All of which makes Sunday's event at Watkins Glen (N.Y.) International a critical race for the 41-year-old Gordon. Of all the remaining tracks left in the regular season, the Glen, a 2.45-mile winding road course with seven turns, is where Gordon should have the biggest advantage over Newman. Gordon has long been considered one of the top-road course racers on the circuit, and the numbers back that up. In 39 career starts at Watkins Glen and Sonoma (the other road course on the schedule), Gordon has nine victories and 18 top-fives. Newman, meanwhile, has never reached Victory Lane at either track in 21 career starts and has only three top-five runs. So, on paper, Gordon would appear to have a wonderful opportunity at the Glen to put some distance between himself and Newman.
Gordon is the first to admit that he got lucky to win the rain-shortened Pocono 400 last Sunday. On what turned out to be the final restart of the race, the top-four cars wrecked and, in a blink of the eye, Gordon sling-shotted from fifth to first. Yet Gordon has had a consistently fast car this season, and he's been saying for months that he could be championship contender if a little racing luck went his way.
Now it is. And I look for Gordon to capture his second consecutive checkered flag on Sunday. Gordon hasn't exactly dusted the field lately at the Glen, but earlier this summer at Sonoma he qualified second and finished sixth, which shows that he still knows how to get around road courses. The race at the Glen is typically one of the best of the season because if a driver has a good car and enough skill, he can start dead last and still win.
As was the case at Pocono, look for this race to come down to the final restart. And look for Gordon to once again emerge victorious -- which, in turn, would essentially cement his spot in the Chase.
Here are four other drivers to watch on Sunday:
As I noted in my column on Sunday night, Johnson appears to have a aerodynamic advantage over the rest of the field that centers on the unique angle of his rear bumper, which is more pitched than usual. He's led the most laps in each of the last two races; at both Indy and Pocono he clearly could motor through the turns faster than any other driver.
Will this advantage carry over to a road course? That remains to be seen, but Johnson's crew chief Chad Knaus certainly has been tinkering with something at Hendrick Motorsports for the last few weeks that he'll try this weekend. And over the last few years, Johnson has become a vastly improved road course racer. He won at Sonoma in 2010 and he came in 10th at the Glen last season. Expect him to do better than that on Sunday.
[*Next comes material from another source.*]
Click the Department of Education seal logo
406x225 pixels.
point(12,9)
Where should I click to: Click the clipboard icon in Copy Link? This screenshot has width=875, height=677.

No driver can match the statistics that Stewart has put up at Watkins Glen. Since his rookie season of 1999, Stewart has five wins at the road course (the most of any driver over that span) and he has only three finishes of seventh or worse. In his career his average starting position at the Glen is 6.2 and finishing spot is 7.1.
On Sunday Stewart will be piloting the same car that he drove earlier this summer at Sonoma. In that race Stewart started 24th, aggressively drove his way through the field and finished second. So he should have a car that's capable of reaching Victory Lane. If he accomplishes that, Stewart would pass Jimmie Johnson and Brad Keselowski (each of whom have three wins this season) for most victories in 2012 (four).
This has been a fairly forgettable season for Ambrose. He's currently 18th in the standings, has virtually zero chance to qualify for the Chase, and has led only 47 total laps through 21 races.
But he should contend on Sunday. Why? Because Ambrose, who drives for Richard Petty Motorsports, is a road course specialist. He grew up racing at these venues in Australia and he won this race last year. In fact, in four career starts at the Glen, he's never finished worse than third. Barring a mechanical failure or getting caught up in a wreck, he should be running with the leaders as the laps wind down on Sunday.
After crashing at Pocono last Sunday, Busch's season is now officially on the brink. He's fallen to 15th in the standings and in his last nine starts he has five finishes of 24th or worse.
But Busch, who has one win in 2012, could be a factor in the wild-card hunt if he can reach Victory Lane one more time in the regular season. And the Glen is one of better tracks on the circuit. In his last six starts at the road course he has six top 10s, including a victory here in 2008. Busch understands the stakes of this race, so expect him to be very aggressive and try to muscle his way to the front (i.e., push cars out of the way) from the very start of the race.